Chodniki były odśnieżone, nie widać było na nich śladów. Przecież nie mogli
odejść daleko.
Z każdym
krokiem Sturg czuł, jak ogarnia go coraz większy strach. A jeżeli to już?
Jeżeli już po wszystkim? Jeżeli ich dorwał? Czuł, jak żelazna dłoń zaciska się
na jego gardle. Nie, to było za szybko. Greynack nie mógł tak szybko dotrzeć do
Rouen. Dopiero skończyła się wojna, Brytyjskie Ministerstwo na pewno rozesłało
już wieści, kogo mają szukać. Nie wychyliłby się. Ale wtedy też go szukali…
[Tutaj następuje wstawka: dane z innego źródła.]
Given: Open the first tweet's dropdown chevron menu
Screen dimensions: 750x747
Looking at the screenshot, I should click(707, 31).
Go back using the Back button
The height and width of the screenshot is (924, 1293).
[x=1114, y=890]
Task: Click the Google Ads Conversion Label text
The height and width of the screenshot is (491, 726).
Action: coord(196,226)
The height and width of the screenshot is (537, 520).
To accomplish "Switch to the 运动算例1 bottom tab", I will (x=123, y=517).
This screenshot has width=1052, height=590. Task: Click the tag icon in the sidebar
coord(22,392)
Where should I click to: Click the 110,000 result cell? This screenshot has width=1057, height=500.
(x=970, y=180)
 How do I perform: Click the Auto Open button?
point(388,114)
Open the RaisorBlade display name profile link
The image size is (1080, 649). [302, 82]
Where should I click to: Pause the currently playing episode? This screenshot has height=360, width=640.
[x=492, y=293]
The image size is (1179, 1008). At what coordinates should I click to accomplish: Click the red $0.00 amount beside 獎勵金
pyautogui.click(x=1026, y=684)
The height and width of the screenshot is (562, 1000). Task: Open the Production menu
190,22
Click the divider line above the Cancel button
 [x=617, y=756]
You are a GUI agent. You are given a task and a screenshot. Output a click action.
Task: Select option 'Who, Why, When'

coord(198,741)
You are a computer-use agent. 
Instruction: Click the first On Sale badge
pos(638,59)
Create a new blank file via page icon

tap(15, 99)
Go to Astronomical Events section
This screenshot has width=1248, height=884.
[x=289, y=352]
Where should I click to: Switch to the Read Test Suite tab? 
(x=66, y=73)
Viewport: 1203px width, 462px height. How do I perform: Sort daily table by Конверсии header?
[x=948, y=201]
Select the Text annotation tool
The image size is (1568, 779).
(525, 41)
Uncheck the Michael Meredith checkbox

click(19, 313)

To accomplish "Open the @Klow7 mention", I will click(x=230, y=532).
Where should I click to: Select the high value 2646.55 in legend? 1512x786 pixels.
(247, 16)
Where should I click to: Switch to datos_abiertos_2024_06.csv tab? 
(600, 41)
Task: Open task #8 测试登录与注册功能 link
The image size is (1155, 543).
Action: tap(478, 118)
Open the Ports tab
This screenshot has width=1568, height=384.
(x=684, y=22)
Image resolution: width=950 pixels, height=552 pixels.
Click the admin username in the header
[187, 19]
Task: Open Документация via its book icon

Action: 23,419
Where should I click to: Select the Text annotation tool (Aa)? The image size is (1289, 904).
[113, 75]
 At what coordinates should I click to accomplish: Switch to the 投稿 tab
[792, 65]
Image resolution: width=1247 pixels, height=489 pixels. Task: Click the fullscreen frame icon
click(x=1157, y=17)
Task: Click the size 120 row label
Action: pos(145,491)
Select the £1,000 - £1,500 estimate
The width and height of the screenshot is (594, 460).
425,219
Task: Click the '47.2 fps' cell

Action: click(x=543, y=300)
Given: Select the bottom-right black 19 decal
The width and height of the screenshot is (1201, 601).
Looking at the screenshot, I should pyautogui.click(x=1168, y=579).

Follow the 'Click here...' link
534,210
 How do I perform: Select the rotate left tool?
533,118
Gonili za nim najlepsi z najlepszych, elita Departamentu Kontroli. Nie dali
rady. Gdy już go otoczyli, połowa z nich zginęła. Sturg wolał nie myśleć, co ta
bestia mogła zrobić z jego bratem i bratanicą.
Wypadł zza
rogu i dostrzegł Remusa. Odetchnął z ulgą.
– Zapomniałem
czegoś? – zapytał Lupin, nie kryjąc zdziwienia na widok brata.
– Nie, po
prostu… tak pomyślałem, że przejdę się z wami. Rzucę jeszcze okiem na miasto
przed wyjazdem.
Remus
zmarszczy brwi. Nie uwierzył, Sturg doskonale to widział. I co miał niby
powiedzieć? Chciał dać ojcu szansę na wyplątanie się z tej sprawy. Znowu.
Merlinie, miał dość naprawiania spraw tej rodziny.
– Dobra,
nieważne. Jesteś to jesteś, możemy iść razem. Nawet lepiej, poniesiesz zakupy.
Sturg
wywrócił oczami, ale nie skomentował. Uśmiechnął się jedynie i szedł dalej,
rozglądając się uważnie. Nie spodziewał się, że Greyback mógłby zaatakować w
mieście, ale nie zamierzał ryzykować. Po tym wariacie można było się
wszystkiego spodziewać.
Do domu
wrócili godzinę później. Rose smacznie spała w wózku, nie zwracając uwagi na
chłód i śnieg, który właśnie zaczął padać.
– Rémy,
musimy porozmawiać – powiedział Rey, gdy tylko weszli do budynku. – To ważne.
Sturg
przesunął spojrzeniem między ojcem a bratem. Nie chciał być przy tej rozmowie.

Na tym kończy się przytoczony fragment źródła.